_Passage:_
--*--

UCSB Arts & Lectures is collaborating with the UCSB Economic Forecast Project to host the 32nd Annual Santa Barbara County Economic Summit this morning at Granada Theater.

The event will include discussions of the current state of the economy at the local, national and international levels and feature presentations from three renowned economists from across the nation — including Director of the UCSB Economic Forecast and Economics Department Chair Peter Rupert. Rupert will present a discussion regarding economic conditions in Santa Barbara, as well as the in U.S. and Europe, in addition to a keynote speech about the 2008 financial crisis and subsequent federal bailout.
Founded in 1981, the Economic Forecast Project keeps a number of databases that monitor business and economic trends in Santa Barbara, Ventura and San Luis Obispo Counties. According to Department Resource Manager Kenneth Freeland, the Economic Forecast Project presents important economic trends from multiple sources and perspectives.
“We do real estate, unemployment, water quality, rainfall, whatever we can gather,” Freeland said. “We also have started putting together a lot of really detailed demographic information about Santa Barbara County that includes education, crime and the ethnic make-up of the county population.”

--*--

_Provided information:_

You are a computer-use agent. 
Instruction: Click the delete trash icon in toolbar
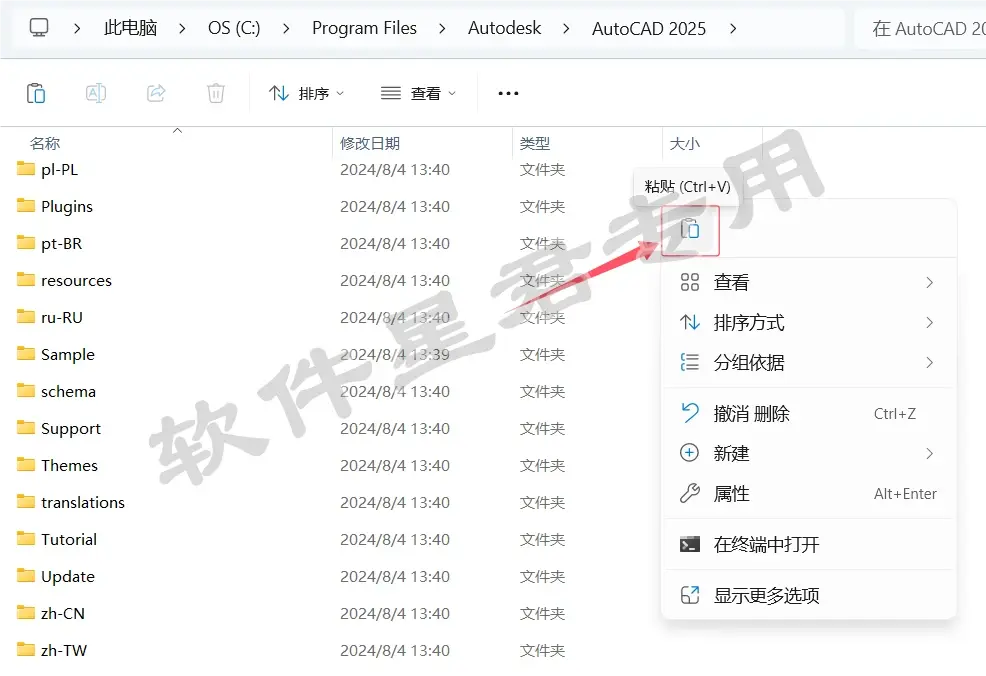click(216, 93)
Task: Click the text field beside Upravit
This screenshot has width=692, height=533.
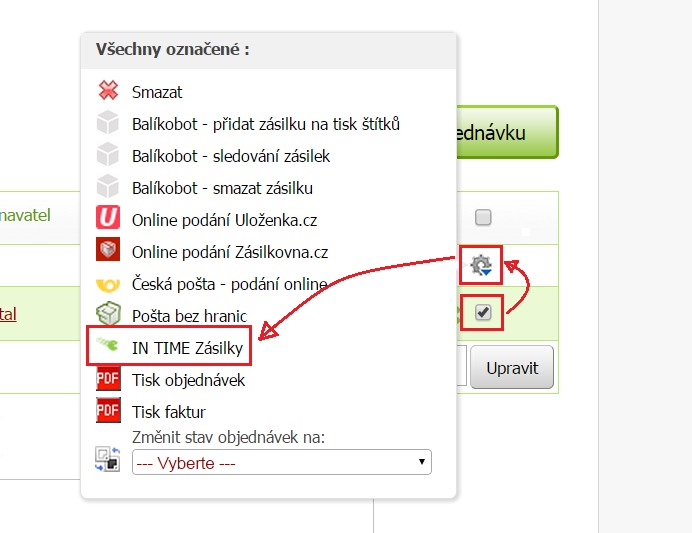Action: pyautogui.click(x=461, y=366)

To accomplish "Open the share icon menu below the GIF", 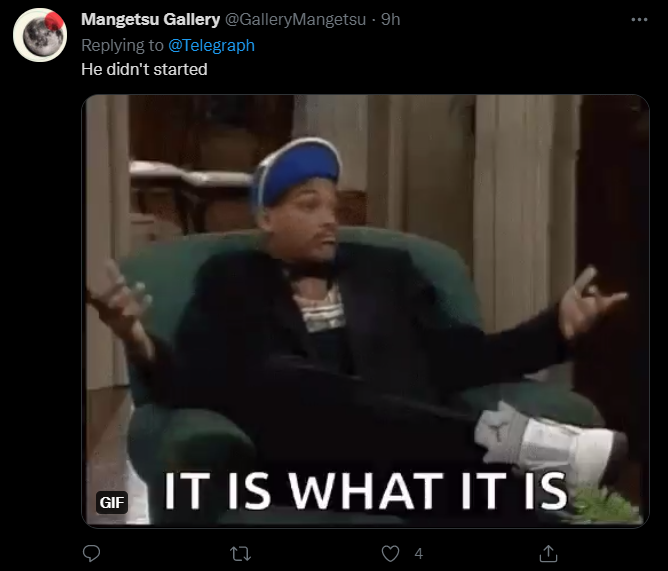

--*--

_Given task A:_
In the article on the economic summit, do these statements agree with it? Give yes or no for each, with the deciding words quoted. (i) The Economic Forecast Project was founded in 1981. (ii) The summit is held at the Arlington Theatre. (iii) Peter Rupert's keynote speech concerns the 2008 financial crisis.
_Given task B:_
In the article on the economic summit, list every subject Freeland names in the sentence that begins "We do".
_Given task C:_
From the article on the economic summit, quote the passage starting at "The event will" and ending at "subsequent federal bailout.".
Answer from the article on the economic summit alone.

_Exercise output A:_
(i) Yes: "Founded in 1981, the Economic Forecast Project keeps a number of databases"
(ii) No: "this morning at Granada Theater"
(iii) Yes: "a keynote speech about the 2008 financial crisis and subsequent federal bailout"

_Exercise output B:_
real estate, unemployment, water quality, rainfall

_Exercise output C:_
The event will include discussions of the current state of the economy at the local, national and international levels and feature presentations from three renowned economists from across the nation — including Director of the UCSB Economic Forecast and Economics Department Chair Peter Rupert. Rupert will present a discussion regarding economic conditions in Santa Barbara, as well as the in U.S. and Europe, in addition to a keynote speech about the 2008 financial crisis and subsequent federal bailout.